Check Point Software Technologies (NASDAQ:CHKP) needed to step on the gas in 2021 to put behind years of underperformance on the stock market, but the cybersecurity specialist's latest results indicate that it may take some time before that happens.
Though Check Point beat Wall Street's estimates for the fourth quarter of 2020, its guidance for the ongoing quarter and the full year was not up to the mark. Given that the company has been struggling to achieve eye-popping top-line growth as compared to its more illustrious peers in the competitive cybersecurity market, it wasn't surprising to see investors dump the stock after its quarterly report.
Does this mean investors should shun Check Point shares, or will it be a good idea to keep an eye on the stock in the hope of a turnaround down the road? Let's find out.
The problem with Check Point Software
Check Point Software's 2020 revenue increased 4% year over year to $2.06 billion. The company also reported an 11% increase in non-GAAP earnings to $6.78 per share for the full year. Check Point expects revenue between $2.08 billion and $2.18 billion this year, as management pointed out on the latest earnings call.
The midpoint of that range indicates a 3.4% increase in the company's annual revenue this year. This revenue deceleration is not the only thing that has put investors off. Check Point has guided for non-GAAP earnings between $6.45 and $6.85 per share for the full year. The midpoint of that range indicates that the company's bottom line could contract this year.

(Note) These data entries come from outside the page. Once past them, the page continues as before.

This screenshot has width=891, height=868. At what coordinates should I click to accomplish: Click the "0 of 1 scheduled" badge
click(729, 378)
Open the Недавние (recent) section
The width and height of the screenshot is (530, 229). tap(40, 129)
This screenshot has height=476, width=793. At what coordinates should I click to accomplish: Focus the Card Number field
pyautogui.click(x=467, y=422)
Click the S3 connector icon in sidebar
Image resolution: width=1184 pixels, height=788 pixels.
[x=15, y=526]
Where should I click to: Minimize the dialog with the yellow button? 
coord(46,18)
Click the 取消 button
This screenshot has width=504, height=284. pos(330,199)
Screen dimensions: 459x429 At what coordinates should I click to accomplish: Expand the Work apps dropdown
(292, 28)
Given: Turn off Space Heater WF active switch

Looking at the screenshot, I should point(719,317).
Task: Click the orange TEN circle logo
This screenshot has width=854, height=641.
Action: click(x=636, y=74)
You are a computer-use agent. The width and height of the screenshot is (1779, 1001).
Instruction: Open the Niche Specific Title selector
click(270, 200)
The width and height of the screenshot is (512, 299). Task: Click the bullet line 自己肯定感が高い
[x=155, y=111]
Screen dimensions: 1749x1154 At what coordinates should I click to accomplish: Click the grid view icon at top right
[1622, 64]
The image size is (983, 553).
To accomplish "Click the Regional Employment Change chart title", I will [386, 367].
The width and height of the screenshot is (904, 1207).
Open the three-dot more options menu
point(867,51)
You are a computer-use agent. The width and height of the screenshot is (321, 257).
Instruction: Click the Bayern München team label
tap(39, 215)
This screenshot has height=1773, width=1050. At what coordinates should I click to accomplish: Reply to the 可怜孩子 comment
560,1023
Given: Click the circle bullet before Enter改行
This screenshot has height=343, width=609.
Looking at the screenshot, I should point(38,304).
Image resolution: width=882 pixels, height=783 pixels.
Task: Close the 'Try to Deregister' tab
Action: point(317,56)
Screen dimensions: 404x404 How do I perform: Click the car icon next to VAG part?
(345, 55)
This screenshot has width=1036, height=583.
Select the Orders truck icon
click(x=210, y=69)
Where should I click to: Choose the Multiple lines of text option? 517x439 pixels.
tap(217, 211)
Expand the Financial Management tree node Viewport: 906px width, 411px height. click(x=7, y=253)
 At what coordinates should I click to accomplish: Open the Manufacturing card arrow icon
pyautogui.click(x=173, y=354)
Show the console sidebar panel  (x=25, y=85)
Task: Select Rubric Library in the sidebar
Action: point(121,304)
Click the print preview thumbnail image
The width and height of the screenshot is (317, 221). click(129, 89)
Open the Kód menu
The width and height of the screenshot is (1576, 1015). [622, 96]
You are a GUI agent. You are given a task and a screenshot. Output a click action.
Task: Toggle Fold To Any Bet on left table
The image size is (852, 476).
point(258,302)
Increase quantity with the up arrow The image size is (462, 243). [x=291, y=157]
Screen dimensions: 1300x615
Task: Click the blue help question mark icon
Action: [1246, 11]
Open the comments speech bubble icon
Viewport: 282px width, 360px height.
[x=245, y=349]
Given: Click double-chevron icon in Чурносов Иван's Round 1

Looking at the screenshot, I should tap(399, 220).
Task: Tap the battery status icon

Check Point's earnings got a shot in the arm last year as offices remained closed on account of coronavirus-related shutdowns. More specifically, earnings were positively affected to the tune of $0.25 per share as "the level of expenses in 2020 was extraordinarily low as a result of the cancellation of almost all physical activity," explained CEO Gil Shwed on the earnings call.
The silver lining is that Check Point's bottom line is expected to improve this year if we exclude the coronavirus-related gain from 2020's earnings. At the same time, Shwed said on the earnings call that the company will ramp up investments in sales and research and development (R&D) this year as compared to 2020 levels.
Such a move could give Check Point a much-needed boost, as the company has historically lagged behind its cybersecurity rivals as far as spending on R&D and sales and marketing is concerned.
This explains why Check Point's top-line growth hasn't been as spectacular as its rivals over the years, who have been aggressively looking to land more business with an aggressive customer acquisition strategy. It would be good to see Check Point adopt such a strategy instead of spending a large chunk of its money on repurchasing shares to prop up earnings. The company repurchased shares worth $1.3 billion in 2020, which substantially exceeded its outlay of $822.7 million on R&D and selling and marketing.
Are there any more silver linings?
Check Point Software's cloud business clocked double-digit percentage growth in 2020. Check Point needs to get its act together in this space as the global cloud security market is expected to clock a compound annual growth rate (CAGR) of 13.9% through 2024, as per a third-party estimate. What's more, the rapid growth of the cloud security market has played a key role in the impressive performance of its rivals.
As such, strong growth in the cloud security market could help Check Point Software switch into a higher gear. But that transformation may take some time to happen, as the cloud business accounted for less than 10% of the company's total revenue in the second quarter of 2020.
What should investors do?
There are high growth stocks on offer in the cybersecurity space, but patient investors looking for a mix of value and stability in this market may keep their eyes on Check Point. That's because the company has a debt-free balance sheet and is sitting on a cash balance of $4 billion (including marketable securities and short-term deposits), which it can use to step up its growth by way of acquisitions or increased marketing outlay.
Finally, Check Point trades at less than 20 times trailing earnings. So, investors willing to wait for the company to step up its game can get in at a reasonable multiple and sit tight for the long haul, as Check Point's switch from a low-growth company to a high-growth one is going to take time.